--- Records for this exercise ---

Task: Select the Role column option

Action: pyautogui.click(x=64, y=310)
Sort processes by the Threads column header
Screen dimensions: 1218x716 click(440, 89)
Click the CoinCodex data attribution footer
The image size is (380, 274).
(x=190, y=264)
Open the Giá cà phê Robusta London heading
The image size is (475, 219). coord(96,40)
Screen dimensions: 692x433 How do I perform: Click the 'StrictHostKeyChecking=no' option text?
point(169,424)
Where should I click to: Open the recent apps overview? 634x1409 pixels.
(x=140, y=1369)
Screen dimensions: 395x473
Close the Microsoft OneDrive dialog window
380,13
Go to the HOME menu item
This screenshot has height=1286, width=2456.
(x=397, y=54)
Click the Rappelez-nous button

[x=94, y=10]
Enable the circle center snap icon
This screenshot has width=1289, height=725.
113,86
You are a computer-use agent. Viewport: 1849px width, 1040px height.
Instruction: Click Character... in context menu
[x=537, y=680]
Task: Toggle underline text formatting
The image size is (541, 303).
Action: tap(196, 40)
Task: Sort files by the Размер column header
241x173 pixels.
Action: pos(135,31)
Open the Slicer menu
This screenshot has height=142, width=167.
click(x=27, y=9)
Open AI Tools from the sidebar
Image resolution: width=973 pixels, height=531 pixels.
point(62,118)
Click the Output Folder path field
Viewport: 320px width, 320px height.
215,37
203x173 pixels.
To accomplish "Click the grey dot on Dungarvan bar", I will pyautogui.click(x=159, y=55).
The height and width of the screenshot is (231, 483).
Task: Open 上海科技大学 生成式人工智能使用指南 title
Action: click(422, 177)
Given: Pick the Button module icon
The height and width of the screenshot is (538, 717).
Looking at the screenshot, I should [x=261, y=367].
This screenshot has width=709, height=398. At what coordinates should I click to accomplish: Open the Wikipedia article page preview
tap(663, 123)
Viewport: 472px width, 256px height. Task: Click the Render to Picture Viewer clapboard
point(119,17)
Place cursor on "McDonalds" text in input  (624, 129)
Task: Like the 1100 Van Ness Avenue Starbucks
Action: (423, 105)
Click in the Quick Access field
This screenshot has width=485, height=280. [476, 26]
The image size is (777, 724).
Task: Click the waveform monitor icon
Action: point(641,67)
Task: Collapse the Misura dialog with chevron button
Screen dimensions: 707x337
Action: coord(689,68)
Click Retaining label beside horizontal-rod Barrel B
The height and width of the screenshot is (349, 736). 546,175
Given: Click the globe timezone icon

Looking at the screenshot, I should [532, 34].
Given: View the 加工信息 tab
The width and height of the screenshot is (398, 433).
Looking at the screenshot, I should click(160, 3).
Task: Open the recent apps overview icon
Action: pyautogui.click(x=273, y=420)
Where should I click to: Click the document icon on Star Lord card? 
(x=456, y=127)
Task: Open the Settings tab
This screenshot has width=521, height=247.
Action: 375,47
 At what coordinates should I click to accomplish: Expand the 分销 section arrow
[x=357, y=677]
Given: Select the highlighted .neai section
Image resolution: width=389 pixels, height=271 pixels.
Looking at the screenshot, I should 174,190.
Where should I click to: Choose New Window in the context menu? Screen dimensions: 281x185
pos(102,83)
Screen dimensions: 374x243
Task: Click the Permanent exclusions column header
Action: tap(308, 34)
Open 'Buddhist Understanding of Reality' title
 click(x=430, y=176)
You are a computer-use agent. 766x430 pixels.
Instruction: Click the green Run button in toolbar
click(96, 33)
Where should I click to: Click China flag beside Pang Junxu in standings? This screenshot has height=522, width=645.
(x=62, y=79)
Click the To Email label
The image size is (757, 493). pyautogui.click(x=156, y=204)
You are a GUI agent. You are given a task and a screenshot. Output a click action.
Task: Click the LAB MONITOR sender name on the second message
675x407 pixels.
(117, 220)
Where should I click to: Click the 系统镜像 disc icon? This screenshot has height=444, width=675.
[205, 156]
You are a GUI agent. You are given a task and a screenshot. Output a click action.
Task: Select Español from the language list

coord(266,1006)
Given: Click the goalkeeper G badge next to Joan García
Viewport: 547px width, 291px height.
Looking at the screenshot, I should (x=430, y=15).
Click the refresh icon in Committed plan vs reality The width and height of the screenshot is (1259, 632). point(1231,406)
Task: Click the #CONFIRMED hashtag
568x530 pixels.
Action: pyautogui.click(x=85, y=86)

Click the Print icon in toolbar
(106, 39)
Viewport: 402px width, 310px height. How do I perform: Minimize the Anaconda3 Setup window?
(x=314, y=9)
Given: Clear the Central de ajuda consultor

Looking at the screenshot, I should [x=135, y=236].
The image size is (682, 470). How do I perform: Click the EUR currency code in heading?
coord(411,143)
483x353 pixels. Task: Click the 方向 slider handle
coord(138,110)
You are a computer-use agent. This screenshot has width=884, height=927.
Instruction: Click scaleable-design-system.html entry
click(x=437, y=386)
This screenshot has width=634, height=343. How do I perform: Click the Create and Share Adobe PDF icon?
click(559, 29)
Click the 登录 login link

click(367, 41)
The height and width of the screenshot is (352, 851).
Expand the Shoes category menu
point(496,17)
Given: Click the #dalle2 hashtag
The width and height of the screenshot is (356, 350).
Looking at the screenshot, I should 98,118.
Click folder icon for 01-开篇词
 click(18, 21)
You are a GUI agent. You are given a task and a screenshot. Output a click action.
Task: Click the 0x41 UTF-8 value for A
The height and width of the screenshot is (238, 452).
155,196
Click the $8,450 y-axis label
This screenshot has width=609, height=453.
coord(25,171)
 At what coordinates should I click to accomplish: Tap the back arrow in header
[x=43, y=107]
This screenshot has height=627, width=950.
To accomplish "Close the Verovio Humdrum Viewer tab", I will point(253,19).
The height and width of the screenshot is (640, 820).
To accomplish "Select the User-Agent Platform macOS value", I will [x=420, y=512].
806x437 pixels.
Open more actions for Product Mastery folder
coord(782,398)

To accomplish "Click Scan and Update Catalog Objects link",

---

Exercise details:
Turn every line of the data above into a numbered list, skipping any blank lines.

Finished task:
1. Task: Select the Role column option
2. Action: pyautogui.click(x=64, y=310)
3. Sort processes by the Threads column header
4. Screen dimensions: 1218x716 click(440, 89)
5. Click the CoinCodex data attribution footer
6. The image size is (380, 274).
7. (x=190, y=264)
8. Open the Giá cà phê Robusta London heading
9. The image size is (475, 219). coord(96,40)
10. Screen dimensions: 692x433 How do I perform: Click the 'StrictHostKeyChecking=no' option text?
11. point(169,424)
12. Where should I click to: Open the recent apps overview? 634x1409 pixels.
13. (x=140, y=1369)
14. Screen dimensions: 395x473
15. Close the Microsoft OneDrive dialog window
16. 380,13
17. Go to the HOME menu item
18. This screenshot has height=1286, width=2456.
19. (x=397, y=54)
20. Click the Rappelez-nous button
21. [x=94, y=10]
22. Enable the circle center snap icon
23. This screenshot has width=1289, height=725.
24. 113,86
25. You are a computer-use agent. Viewport: 1849px width, 1040px height.
26. Instruction: Click Character... in context menu
27. [x=537, y=680]
28. Task: Toggle underline text formatting
29. The image size is (541, 303).
30. Action: tap(196, 40)
31. Task: Sort files by the Размер column header
32. 241x173 pixels.
33. Action: pos(135,31)
34. Open the Slicer menu
35. This screenshot has height=142, width=167.
36. click(x=27, y=9)
37. Open AI Tools from the sidebar
38. Image resolution: width=973 pixels, height=531 pixels.
39. point(62,118)
40. Click the Output Folder path field
41. Viewport: 320px width, 320px height.
42. 215,37
43. 203x173 pixels.
44. To accomplish "Click the grey dot on Dungarvan bar", I will pyautogui.click(x=159, y=55).
45. The height and width of the screenshot is (231, 483).
46. Task: Open 上海科技大学 生成式人工智能使用指南 title
47. Action: click(422, 177)
48. Given: Pick the Button module icon
49. The height and width of the screenshot is (538, 717).
50. Looking at the screenshot, I should [x=261, y=367].
51. This screenshot has width=709, height=398. At what coordinates should I click to accomplish: Open the Wikipedia article page preview
52. tap(663, 123)
53. Viewport: 472px width, 256px height. Task: Click the Render to Picture Viewer clapboard
54. point(119,17)
55. Place cursor on "McDonalds" text in input  (624, 129)
56. Task: Like the 1100 Van Ness Avenue Starbucks
57. Action: (423, 105)
58. Click in the Quick Access field
59. This screenshot has width=485, height=280. [476, 26]
60. The image size is (777, 724).
61. Task: Click the waveform monitor icon
62. Action: point(641,67)
63. Task: Collapse the Misura dialog with chevron button
64. Screen dimensions: 707x337
65. Action: coord(689,68)
66. Click Retaining label beside horizontal-rod Barrel B
67. The height and width of the screenshot is (349, 736). 546,175
68. Given: Click the globe timezone icon
69. Looking at the screenshot, I should [532, 34].
70. Given: View the 加工信息 tab
71. The width and height of the screenshot is (398, 433).
72. Looking at the screenshot, I should click(160, 3).
73. Task: Open the recent apps overview icon
74. Action: pyautogui.click(x=273, y=420)
75. Where should I click to: Click the document icon on Star Lord card? 
76. (x=456, y=127)
77. Task: Open the Settings tab
78. This screenshot has width=521, height=247.
79. Action: 375,47
80.  At what coordinates should I click to accomplish: Expand the 分销 section arrow
81. [x=357, y=677]
82. Given: Select the highlighted .neai section
83. Image resolution: width=389 pixels, height=271 pixels.
84. Looking at the screenshot, I should 174,190.
85. Where should I click to: Choose New Window in the context menu? Screen dimensions: 281x185
86. pos(102,83)
87. Screen dimensions: 374x243
88. Task: Click the Permanent exclusions column header
89. Action: tap(308, 34)
90. Open 'Buddhist Understanding of Reality' title
91.  click(x=430, y=176)
92. You are a computer-use agent. 766x430 pixels.
93. Instruction: Click the green Run button in toolbar
94. click(96, 33)
95. Where should I click to: Click China flag beside Pang Junxu in standings? This screenshot has height=522, width=645.
96. (x=62, y=79)
97. Click the To Email label
98. The image size is (757, 493). pyautogui.click(x=156, y=204)
99. You are a GUI agent. You are given a task and a screenshot. Output a click action.
100. Task: Click the LAB MONITOR sender name on the second message
101. 675x407 pixels.
102. (117, 220)
103. Where should I click to: Click the 系统镜像 disc icon? This screenshot has height=444, width=675.
104. [205, 156]
105. You are a GUI agent. You are given a task and a screenshot. Output a click action.
106. Task: Select Español from the language list
107. coord(266,1006)
108. Given: Click the goalkeeper G badge next to Joan García
109. Viewport: 547px width, 291px height.
110. Looking at the screenshot, I should (x=430, y=15).
111. Click the refresh icon in Committed plan vs reality The width and height of the screenshot is (1259, 632). point(1231,406)
112. Task: Click the #CONFIRMED hashtag
113. 568x530 pixels.
114. Action: pyautogui.click(x=85, y=86)
115. Click the Print icon in toolbar
116. (106, 39)
117. Viewport: 402px width, 310px height. How do I perform: Minimize the Anaconda3 Setup window?
118. (x=314, y=9)
119. Given: Clear the Central de ajuda consultor
120. Looking at the screenshot, I should [x=135, y=236].
121. The image size is (682, 470). How do I perform: Click the EUR currency code in heading?
122. coord(411,143)
123. 483x353 pixels. Task: Click the 方向 slider handle
124. coord(138,110)
125. You are a computer-use agent. This screenshot has width=884, height=927.
126. Instruction: Click scaleable-design-system.html entry
127. click(x=437, y=386)
128. This screenshot has width=634, height=343. How do I perform: Click the Create and Share Adobe PDF icon?
129. click(559, 29)
130. Click the 登录 login link
131. click(367, 41)
132. The height and width of the screenshot is (352, 851).
133. Expand the Shoes category menu
134. point(496,17)
135. Given: Click the #dalle2 hashtag
136. The width and height of the screenshot is (356, 350).
137. Looking at the screenshot, I should 98,118.
138. Click folder icon for 01-开篇词
139.  click(18, 21)
140. You are a GUI agent. You are given a task and a screenshot. Output a click action.
141. Task: Click the 0x41 UTF-8 value for A
142. The height and width of the screenshot is (238, 452).
143. 155,196
144. Click the $8,450 y-axis label
145. This screenshot has width=609, height=453.
146. coord(25,171)
147.  At what coordinates should I click to accomplish: Tap the back arrow in header
148. [x=43, y=107]
149. This screenshot has height=627, width=950.
150. To accomplish "Close the Verovio Humdrum Viewer tab", I will point(253,19).
151. The height and width of the screenshot is (640, 820).
152. To accomplish "Select the User-Agent Platform macOS value", I will [x=420, y=512].
153. 806x437 pixels.
154. Open more actions for Product Mastery folder
155. coord(782,398)
156. To accomplish "Click Scan and Update Catalog Objects link",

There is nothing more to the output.